Transkript
Economiser oui, mais au bon endroit
Pendant que la politique tente désespérément de faire gober par la population le projet «managed care», elle rate des chances réelles de faire des économies dans la santé publique. Un changement de paradigme s’impose.
HANS-ULRICH BÜRKE
Le Conseil national et le Conseil des Etats ont été réélus le 23 octobre dernier. De nombreuses questions complexes attendent les nouveaux parlementaires dans le domaine de la santé publique. Il s’agit en particulier de prendre quelques options fondamentales. La santé publique suisse doit-elle évoluer vers une économie planifiée ou laissera-t-on davantage jouer les mécanismes du marché? La FMP continuera de chercher activement le contact avec la politique durant cette nouvelle législature et s’efforcera de faire valoir les besoins des médecins de famille indépendants dans le débat politique.
Des produits médicaux comme des prothèses de hanche et de genou, des valvules ou des cathèdres de cœur, des lentilles oculaires, et cétéra coûtent en Suisse deux à trois fois plus cher que dans les pays voisins. Ce constat vaut aussi bien pour les produits fabriqués en Suisse que pour les importations. Il existe des produits concurrents moins chers dans la majorité des cas. Il serait donc parfaitement possible de faire marcher la concurrence – pourtant personne ne le fait.
Des milliards pour des produits médicaux trop chers Les hôpitaux publics doivent en fait ouvrir un concours d’offres pour acheter ces produits. Mais aucun hôpital ne respecte cette règlementation et ne met au concours public ses acquisitions. On préfère acheter un produit plus cher que de s’en tenir aux prescriptions légales. Ni le Conseil fédéral, ni les assurances-maladie, ni les gouvernements cantonaux n’interviennent. Ces comportements illégaux sont tolérés et des produits aux prix surfaits sont payés avec l’argent des payeurs de primes et des contribuables. La solution de ce problème est pourtant simple:
❖ Les produits achetés par un hôpital public, qui n’a pas mis ces acquisitions au concours, sont illégaux. Organes d’exécution de la Confédération, les assureurs en assurance-maladie n’indemnisent plus les hôpitaux pour les produits achetés illégalement.

- [Entrées affichées]
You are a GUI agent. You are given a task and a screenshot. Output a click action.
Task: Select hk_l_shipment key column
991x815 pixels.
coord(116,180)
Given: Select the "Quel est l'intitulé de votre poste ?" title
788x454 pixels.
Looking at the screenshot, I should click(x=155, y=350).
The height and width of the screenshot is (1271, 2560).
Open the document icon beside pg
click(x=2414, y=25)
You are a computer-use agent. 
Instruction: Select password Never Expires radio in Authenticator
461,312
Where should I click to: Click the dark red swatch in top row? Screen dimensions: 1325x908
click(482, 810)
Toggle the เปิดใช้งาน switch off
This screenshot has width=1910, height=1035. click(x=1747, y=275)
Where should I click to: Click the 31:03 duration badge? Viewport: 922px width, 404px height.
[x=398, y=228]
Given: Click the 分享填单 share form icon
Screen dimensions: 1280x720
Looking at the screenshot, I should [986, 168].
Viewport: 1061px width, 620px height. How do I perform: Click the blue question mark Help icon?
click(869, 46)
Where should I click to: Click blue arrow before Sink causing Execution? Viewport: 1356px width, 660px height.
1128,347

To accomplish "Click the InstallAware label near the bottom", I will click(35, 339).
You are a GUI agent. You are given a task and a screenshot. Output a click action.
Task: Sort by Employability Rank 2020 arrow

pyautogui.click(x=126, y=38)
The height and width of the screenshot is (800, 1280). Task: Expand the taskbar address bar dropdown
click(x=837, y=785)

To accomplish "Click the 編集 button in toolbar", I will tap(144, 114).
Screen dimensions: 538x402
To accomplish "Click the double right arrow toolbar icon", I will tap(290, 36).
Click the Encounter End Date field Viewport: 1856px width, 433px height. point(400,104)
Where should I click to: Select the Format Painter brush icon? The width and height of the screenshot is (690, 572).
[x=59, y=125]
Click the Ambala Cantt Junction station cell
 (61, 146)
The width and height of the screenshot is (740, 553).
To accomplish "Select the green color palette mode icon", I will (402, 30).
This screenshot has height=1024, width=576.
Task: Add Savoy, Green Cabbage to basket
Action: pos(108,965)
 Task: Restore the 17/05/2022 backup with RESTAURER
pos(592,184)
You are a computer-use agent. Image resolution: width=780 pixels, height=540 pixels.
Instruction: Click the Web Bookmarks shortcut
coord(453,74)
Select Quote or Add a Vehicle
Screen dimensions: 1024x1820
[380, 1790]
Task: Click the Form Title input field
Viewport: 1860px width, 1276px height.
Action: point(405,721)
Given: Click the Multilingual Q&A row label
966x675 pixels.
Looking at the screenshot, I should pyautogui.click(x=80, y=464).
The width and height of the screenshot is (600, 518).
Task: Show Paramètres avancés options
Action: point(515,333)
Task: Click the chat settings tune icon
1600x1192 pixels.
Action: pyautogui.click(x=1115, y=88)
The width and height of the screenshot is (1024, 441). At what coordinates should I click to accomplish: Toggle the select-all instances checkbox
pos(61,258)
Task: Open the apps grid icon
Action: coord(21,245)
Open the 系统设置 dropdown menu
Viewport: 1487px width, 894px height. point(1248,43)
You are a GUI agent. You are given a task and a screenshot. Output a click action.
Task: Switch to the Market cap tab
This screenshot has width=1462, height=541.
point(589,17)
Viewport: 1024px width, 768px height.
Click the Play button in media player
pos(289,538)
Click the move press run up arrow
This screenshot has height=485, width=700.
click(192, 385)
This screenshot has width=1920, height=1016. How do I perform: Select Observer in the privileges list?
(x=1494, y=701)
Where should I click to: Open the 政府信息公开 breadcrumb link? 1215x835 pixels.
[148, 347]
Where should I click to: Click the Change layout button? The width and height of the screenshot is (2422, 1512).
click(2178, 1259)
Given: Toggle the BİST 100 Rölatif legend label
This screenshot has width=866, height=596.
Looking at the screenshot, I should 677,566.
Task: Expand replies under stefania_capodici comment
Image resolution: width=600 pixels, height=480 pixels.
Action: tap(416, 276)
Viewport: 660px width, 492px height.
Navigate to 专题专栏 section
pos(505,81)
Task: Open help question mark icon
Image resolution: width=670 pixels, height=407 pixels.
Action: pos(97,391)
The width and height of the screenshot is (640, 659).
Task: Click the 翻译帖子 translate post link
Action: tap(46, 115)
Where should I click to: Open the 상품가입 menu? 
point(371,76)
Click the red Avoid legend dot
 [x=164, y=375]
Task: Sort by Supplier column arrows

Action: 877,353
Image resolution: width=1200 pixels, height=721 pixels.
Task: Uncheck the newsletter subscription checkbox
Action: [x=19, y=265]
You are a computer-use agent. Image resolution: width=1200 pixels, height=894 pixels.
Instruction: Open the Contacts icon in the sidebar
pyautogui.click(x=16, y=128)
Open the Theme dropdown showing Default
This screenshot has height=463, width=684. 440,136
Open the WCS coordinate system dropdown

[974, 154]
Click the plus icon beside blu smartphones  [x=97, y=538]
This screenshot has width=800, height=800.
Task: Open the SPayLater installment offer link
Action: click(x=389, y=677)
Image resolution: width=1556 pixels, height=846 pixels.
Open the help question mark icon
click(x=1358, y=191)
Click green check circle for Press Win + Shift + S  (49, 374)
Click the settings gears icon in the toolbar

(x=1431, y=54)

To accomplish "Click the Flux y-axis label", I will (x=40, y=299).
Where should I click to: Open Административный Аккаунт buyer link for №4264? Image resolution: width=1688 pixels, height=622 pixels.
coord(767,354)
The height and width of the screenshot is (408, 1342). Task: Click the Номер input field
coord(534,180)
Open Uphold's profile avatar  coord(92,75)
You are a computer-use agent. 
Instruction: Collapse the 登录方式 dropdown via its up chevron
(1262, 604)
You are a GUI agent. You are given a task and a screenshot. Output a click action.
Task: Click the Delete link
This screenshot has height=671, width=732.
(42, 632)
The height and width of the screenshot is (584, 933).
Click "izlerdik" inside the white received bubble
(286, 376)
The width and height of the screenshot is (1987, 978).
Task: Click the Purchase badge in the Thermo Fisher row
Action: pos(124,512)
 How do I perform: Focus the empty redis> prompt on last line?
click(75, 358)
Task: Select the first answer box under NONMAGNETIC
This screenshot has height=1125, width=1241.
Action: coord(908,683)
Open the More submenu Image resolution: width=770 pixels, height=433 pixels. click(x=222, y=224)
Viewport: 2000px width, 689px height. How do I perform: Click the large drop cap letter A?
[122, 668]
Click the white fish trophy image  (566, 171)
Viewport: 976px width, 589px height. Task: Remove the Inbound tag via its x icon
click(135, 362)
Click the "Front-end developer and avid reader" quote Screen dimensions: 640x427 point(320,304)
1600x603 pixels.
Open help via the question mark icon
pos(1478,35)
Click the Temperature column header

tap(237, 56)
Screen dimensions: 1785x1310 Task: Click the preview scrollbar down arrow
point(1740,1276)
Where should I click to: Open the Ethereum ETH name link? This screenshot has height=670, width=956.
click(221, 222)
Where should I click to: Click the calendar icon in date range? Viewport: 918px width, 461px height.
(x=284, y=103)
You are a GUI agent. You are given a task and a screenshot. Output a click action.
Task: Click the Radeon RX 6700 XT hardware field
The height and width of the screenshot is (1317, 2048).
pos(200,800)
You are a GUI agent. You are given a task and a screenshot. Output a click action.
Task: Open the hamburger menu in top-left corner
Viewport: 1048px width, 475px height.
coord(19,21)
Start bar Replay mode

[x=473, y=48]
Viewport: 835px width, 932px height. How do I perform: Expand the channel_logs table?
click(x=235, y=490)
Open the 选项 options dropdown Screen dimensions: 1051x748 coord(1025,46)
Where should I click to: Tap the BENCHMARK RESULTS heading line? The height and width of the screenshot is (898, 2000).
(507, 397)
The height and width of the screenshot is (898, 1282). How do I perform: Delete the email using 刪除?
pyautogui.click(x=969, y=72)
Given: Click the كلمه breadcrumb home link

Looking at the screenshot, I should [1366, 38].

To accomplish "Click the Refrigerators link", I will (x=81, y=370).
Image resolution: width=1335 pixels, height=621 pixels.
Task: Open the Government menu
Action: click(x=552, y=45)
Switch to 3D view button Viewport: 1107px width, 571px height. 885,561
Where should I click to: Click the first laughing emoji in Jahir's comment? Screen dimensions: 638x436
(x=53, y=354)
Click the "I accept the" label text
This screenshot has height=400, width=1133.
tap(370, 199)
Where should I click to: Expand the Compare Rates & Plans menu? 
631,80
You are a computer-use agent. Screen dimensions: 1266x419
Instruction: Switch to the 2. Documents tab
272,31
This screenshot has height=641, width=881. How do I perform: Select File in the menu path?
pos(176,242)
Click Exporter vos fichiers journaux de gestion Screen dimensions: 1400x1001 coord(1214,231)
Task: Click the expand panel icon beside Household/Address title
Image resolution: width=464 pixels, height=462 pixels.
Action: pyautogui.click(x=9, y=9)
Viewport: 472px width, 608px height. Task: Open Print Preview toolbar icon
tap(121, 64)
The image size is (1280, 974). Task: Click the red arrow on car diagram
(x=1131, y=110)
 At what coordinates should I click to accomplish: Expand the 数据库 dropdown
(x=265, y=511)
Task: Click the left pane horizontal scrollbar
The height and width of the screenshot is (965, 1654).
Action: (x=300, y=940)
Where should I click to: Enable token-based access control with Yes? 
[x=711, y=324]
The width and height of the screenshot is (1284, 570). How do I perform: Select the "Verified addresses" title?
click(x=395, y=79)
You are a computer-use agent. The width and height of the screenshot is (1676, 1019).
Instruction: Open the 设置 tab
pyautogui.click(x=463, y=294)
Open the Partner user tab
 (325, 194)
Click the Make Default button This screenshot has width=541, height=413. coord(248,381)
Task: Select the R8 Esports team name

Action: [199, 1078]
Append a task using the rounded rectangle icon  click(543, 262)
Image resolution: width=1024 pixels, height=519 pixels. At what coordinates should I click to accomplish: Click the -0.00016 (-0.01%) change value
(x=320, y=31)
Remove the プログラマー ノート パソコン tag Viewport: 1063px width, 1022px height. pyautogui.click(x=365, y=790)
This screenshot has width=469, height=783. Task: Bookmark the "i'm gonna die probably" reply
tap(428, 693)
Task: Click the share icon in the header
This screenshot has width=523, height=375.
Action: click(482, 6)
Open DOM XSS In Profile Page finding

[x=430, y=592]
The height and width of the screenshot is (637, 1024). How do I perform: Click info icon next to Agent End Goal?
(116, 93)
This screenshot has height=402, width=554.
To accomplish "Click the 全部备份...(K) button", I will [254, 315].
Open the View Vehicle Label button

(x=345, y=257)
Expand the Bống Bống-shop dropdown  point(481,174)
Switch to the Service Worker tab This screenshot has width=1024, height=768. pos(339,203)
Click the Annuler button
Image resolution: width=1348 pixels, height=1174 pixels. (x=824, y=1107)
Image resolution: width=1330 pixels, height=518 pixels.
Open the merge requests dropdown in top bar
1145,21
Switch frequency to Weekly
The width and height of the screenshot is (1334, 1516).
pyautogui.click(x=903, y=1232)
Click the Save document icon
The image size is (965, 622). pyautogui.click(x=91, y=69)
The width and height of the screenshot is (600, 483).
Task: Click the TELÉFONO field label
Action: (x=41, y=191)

- [Votre tâche]
D'après l'extrait sur les économies dans la santé publique, combien de fois plus cher les produits médicaux comme les prothèses de hanche coûtent-ils en Suisse que dans les pays voisins ? Les entrées n'ont aucun lien avec l'extrait.

- [Résultat attendu]
Deux à trois fois plus cher.